Overall reception & use cases

  • Many commenters are enthusiastic about a fully local, open-source karaoke app that works with arbitrary audio/video files and doesn’t require accounts or telemetry.
  • People see it as a promising alternative to YouTube karaoke and subscription services, especially for niche, avant‑garde, or local tracks, and as a party/family tool.

Transcription, stem separation & scoring quality

  • Stem separation generally works but struggles with:
    • Multiple singers / harmonies (often only one voice is removed).
    • Busy mixes, some electronic music, some non‑Western or niche tracks.
  • WhisperX transcription and alignment:
    • Works well on some songs (e.g., classic pop/country), but can drift, skip lyrics, or “slide off” in lyric-heavy tracks and with backing vocals.
    • Support for non‑English languages (Japanese, Mandarin, Cantonese) is described as possible but currently weaker and hit‑or‑miss.
  • Pitch scoring exists but is simple; there’s no clear “next note height” display yet.

Features & requested improvements

  • Frequently requested:
    • Pitch and tempo controls.
    • Duet/multi-singer support.
    • Better playback controls (seek forward/back), UI contrast fixes, confirmation before deleting models, and clearer model/settings behavior.
    • Ability to edit lyrics/timings, export to formats like UltraStar/Performous, and optionally show the original music video as background.
    • Remote/server preprocessing or a client–server mode for weak machines; potential plugins (e.g., Navidrome).

Performance & hardware

  • Runs best on NVIDIA GPUs (Maxwell+), Apple Silicon; Raspberry Pi–class devices and possibly Steam Deck are expected to struggle, especially during analysis.
  • Users report 10–15 minutes to process a ~3.5 minute song even on strong GPUs, though results can be good when it works.
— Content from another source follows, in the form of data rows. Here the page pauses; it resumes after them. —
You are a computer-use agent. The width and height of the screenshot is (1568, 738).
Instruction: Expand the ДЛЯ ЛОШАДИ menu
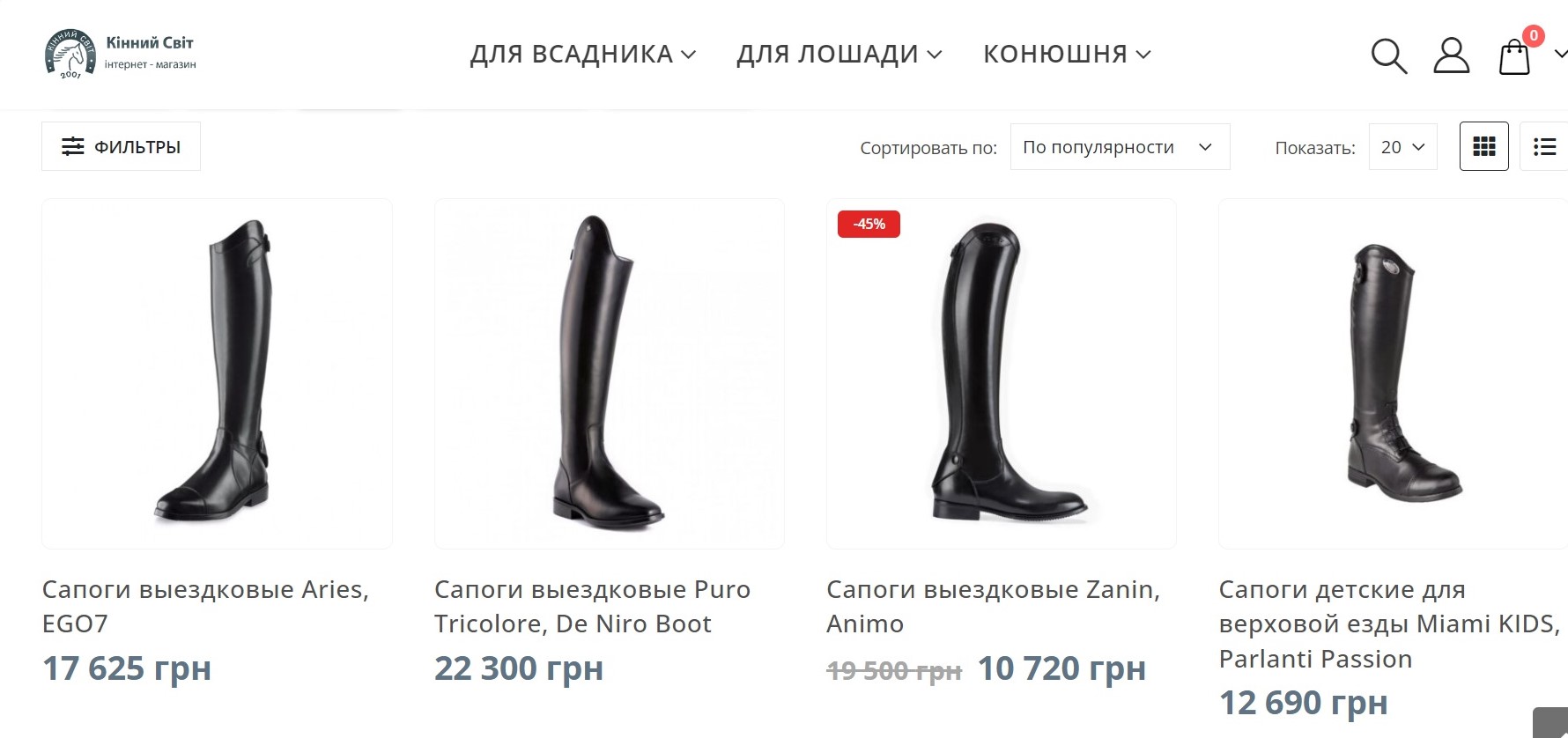coord(839,54)
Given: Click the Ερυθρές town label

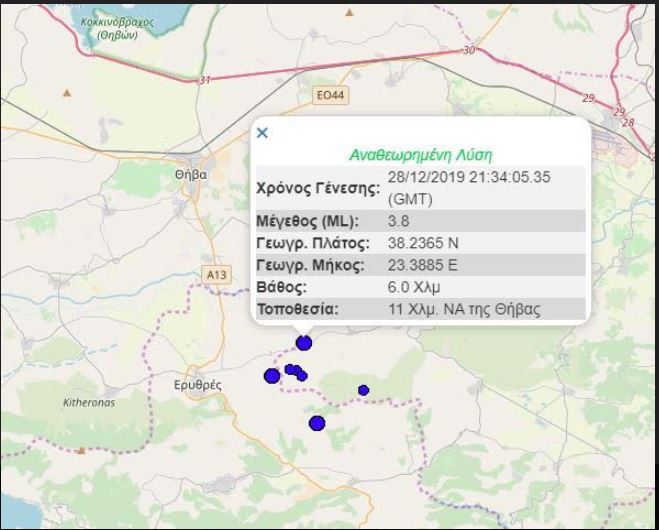Looking at the screenshot, I should [197, 384].
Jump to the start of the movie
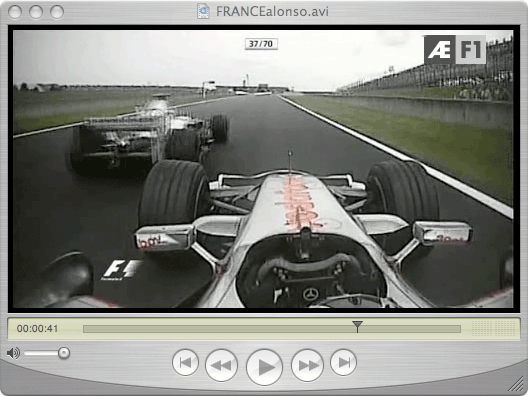The image size is (528, 396). (x=185, y=363)
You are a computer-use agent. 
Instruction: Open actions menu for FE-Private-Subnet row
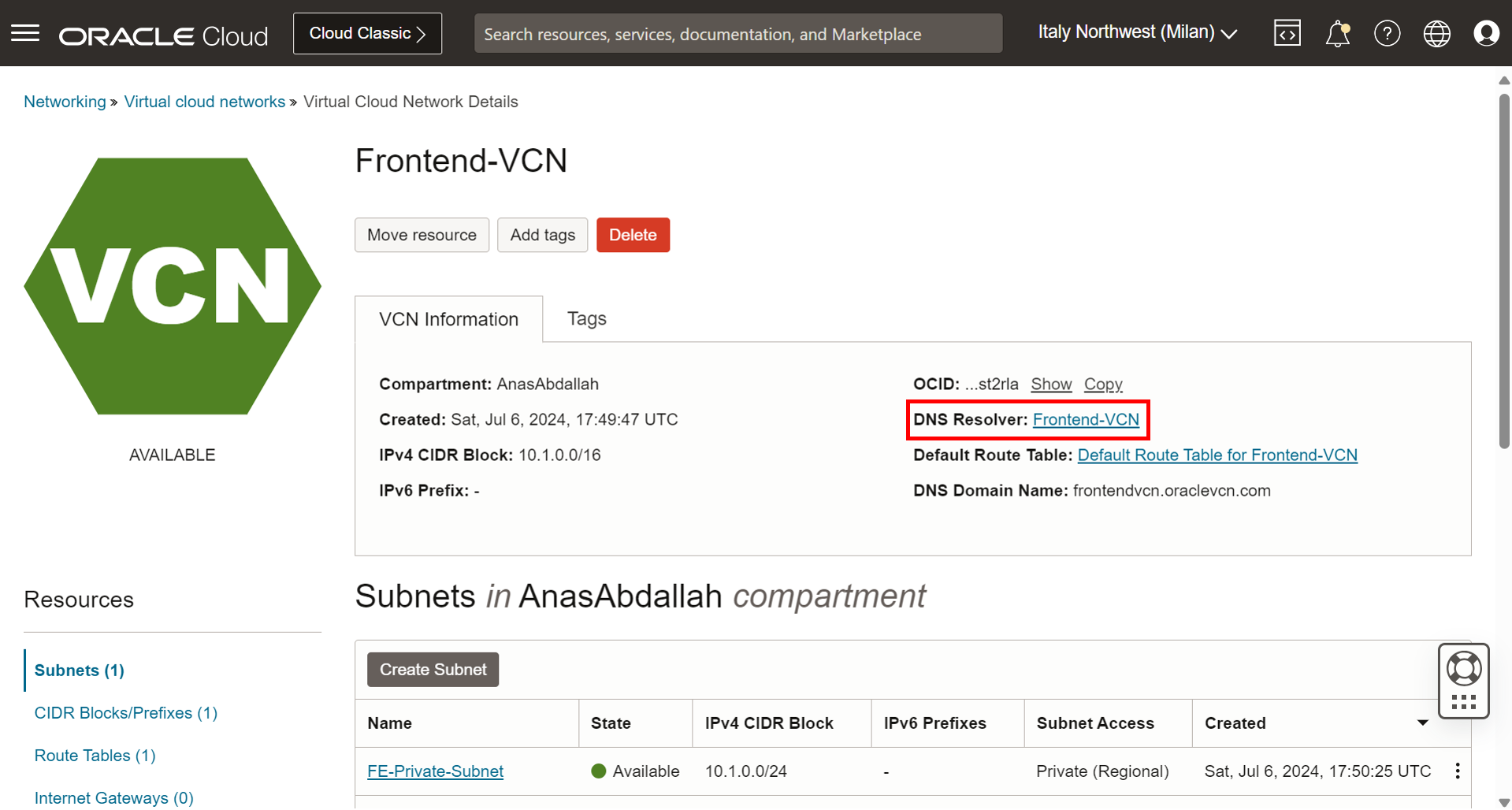[x=1457, y=771]
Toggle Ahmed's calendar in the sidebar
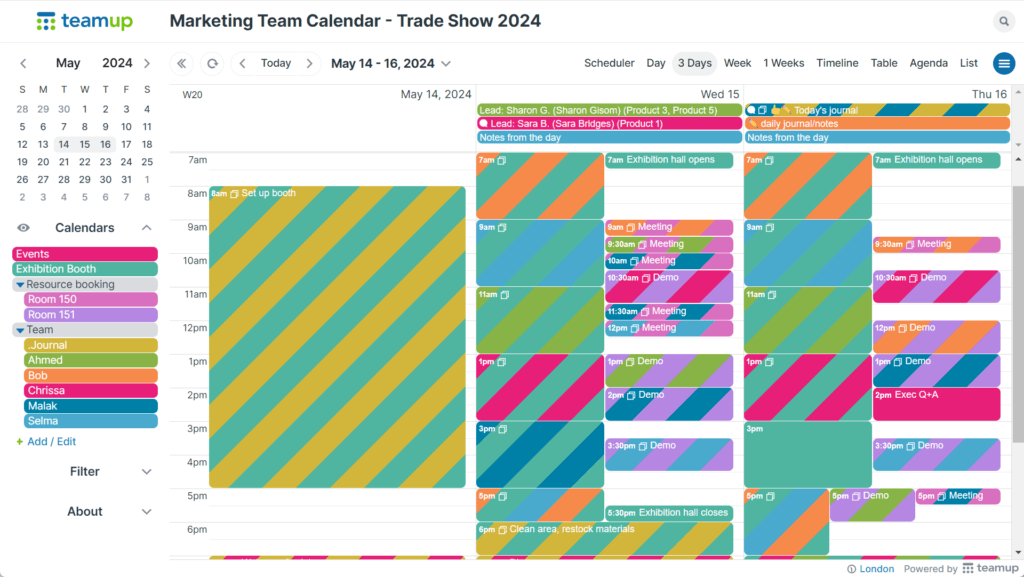This screenshot has width=1024, height=577. click(x=90, y=359)
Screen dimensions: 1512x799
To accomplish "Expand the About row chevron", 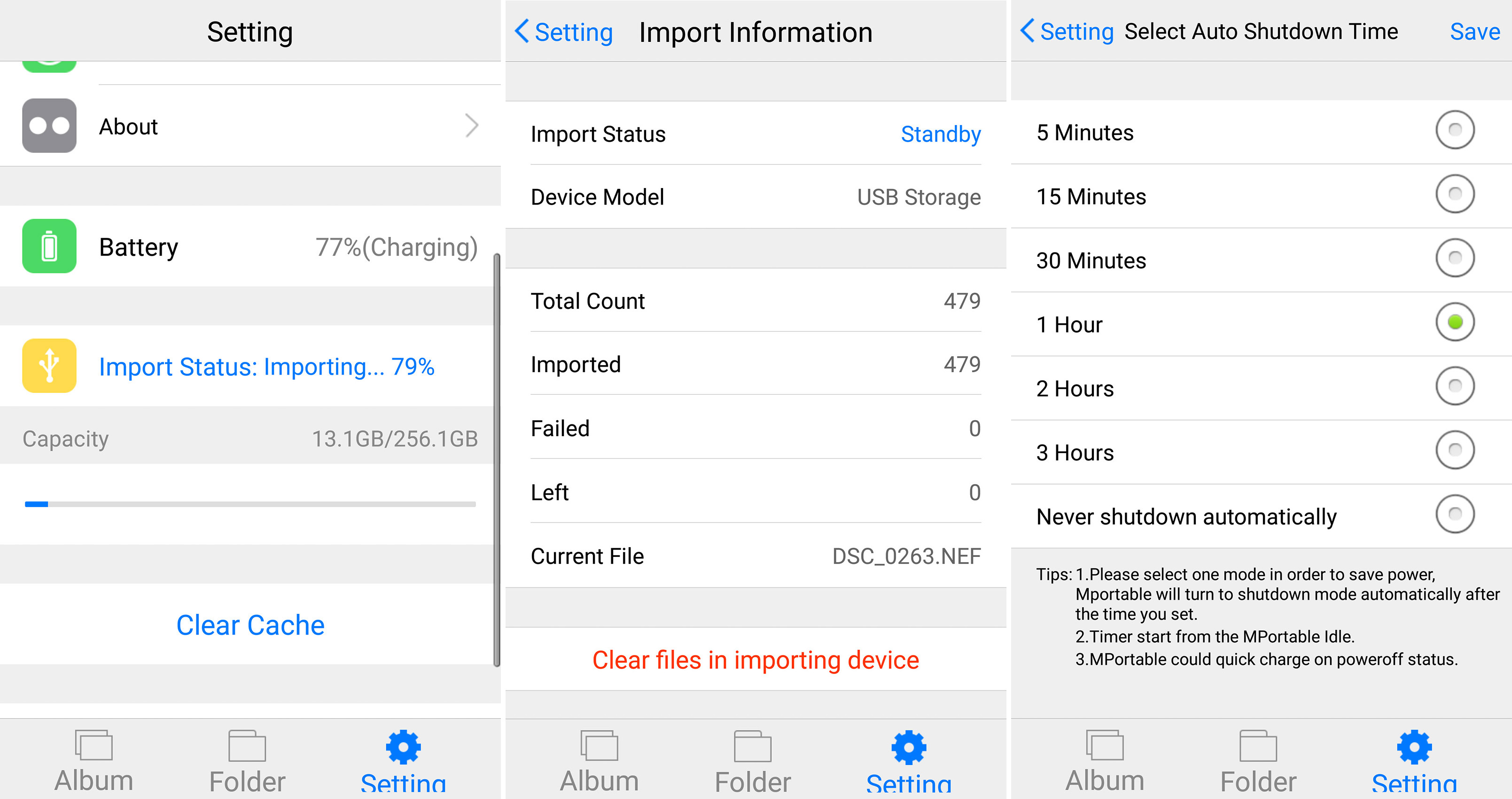I will 472,125.
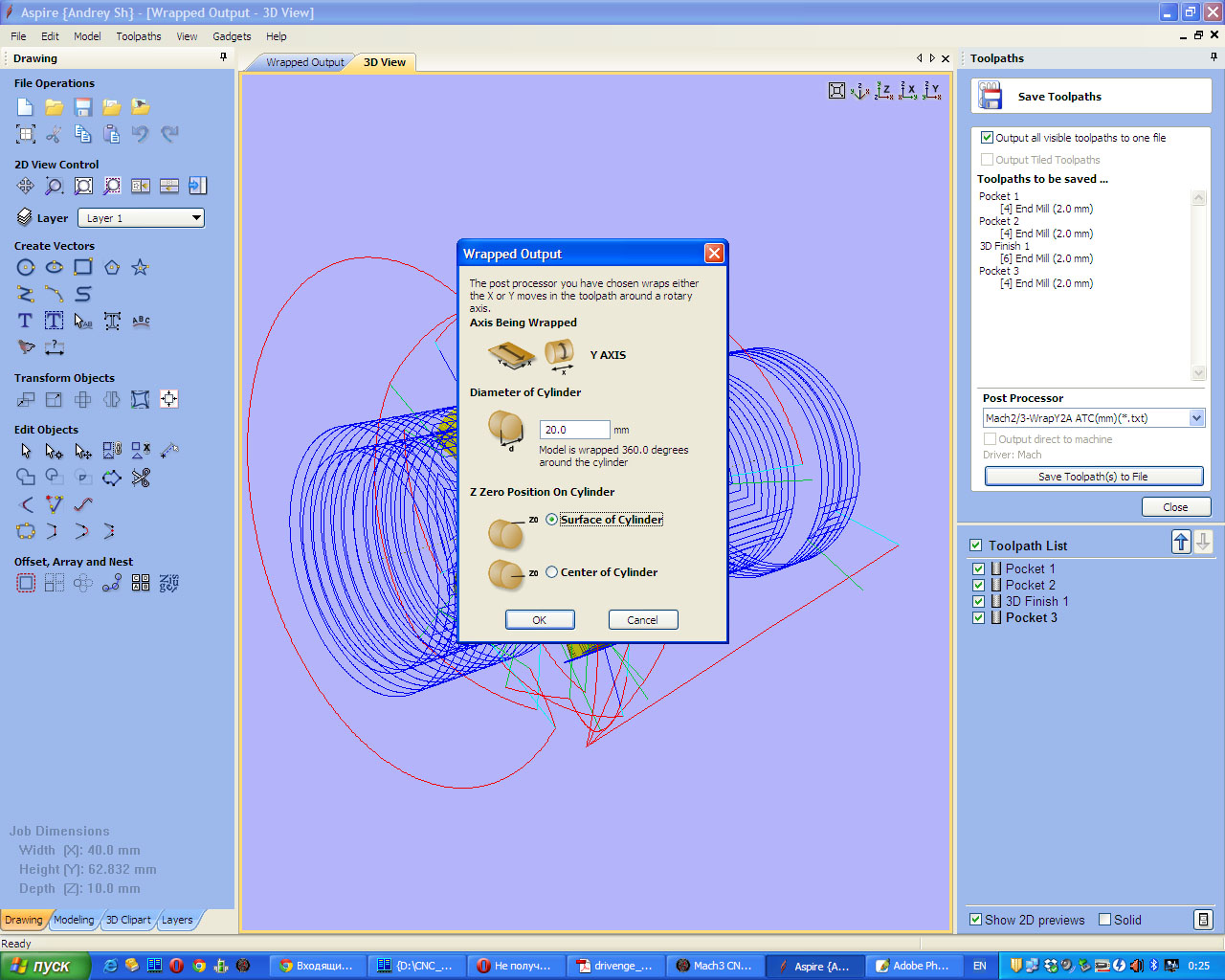The image size is (1225, 980).
Task: Click the Create New File icon
Action: pos(26,107)
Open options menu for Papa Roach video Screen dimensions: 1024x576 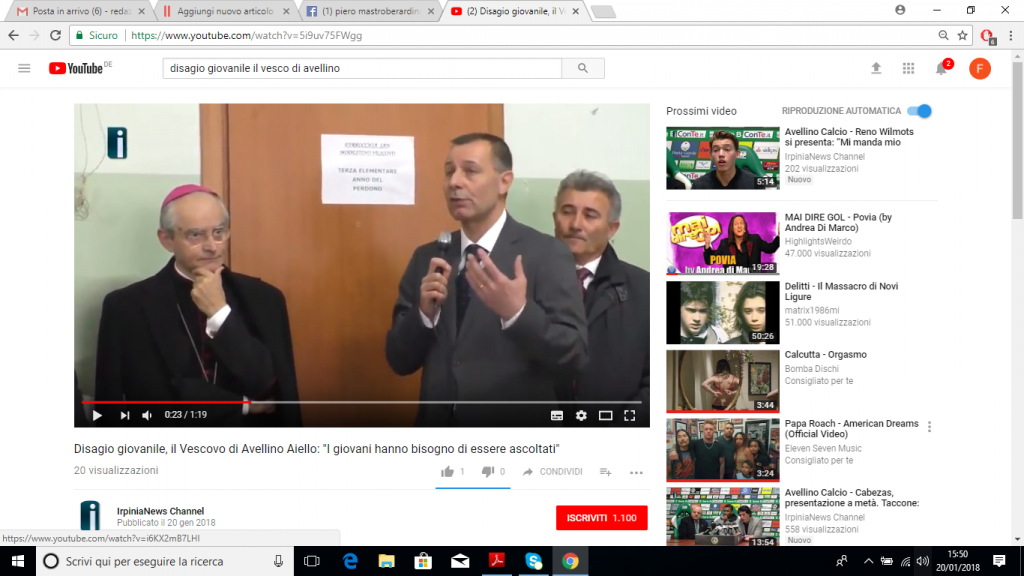929,427
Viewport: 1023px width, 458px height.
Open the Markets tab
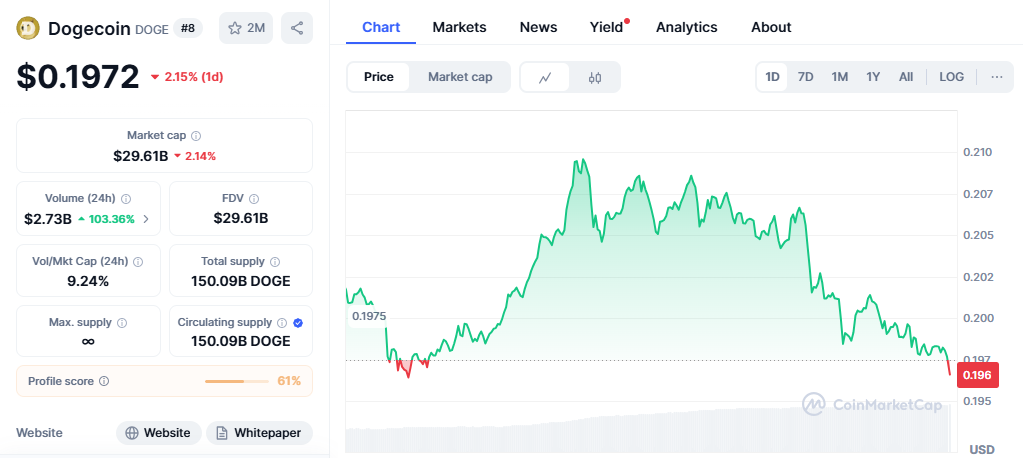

Packaging, dependencies & security concerns

  • The single-binary design that downloads Python, FFmpeg, PyTorch, and models on first launch is contentious:
    • Critics argue runtime binary downloads are unsafe/unusual, especially on Linux where system packages exist, and report issues like mislocated interpreters.
    • Others defend vendoring dependencies for “grandma-proof” installation and to avoid distro packaging breakage, while agreeing they should be bundled rather than hot-downloaded.
  • VirusTotal and browser/AV warnings are reported; consensus in-thread is they are false positives, but they increase concern.

Comparisons & skepticism

  • Compared with tools like UltraStar, Karafun, YARG and others; this app’s advantage is auto-generating karaoke from any file instead of relying on pre-made tracks.
  • Some remain skeptical of claims like “works with any song” and robust auto-lyrics, noting current ML limitations, but still see strong potential.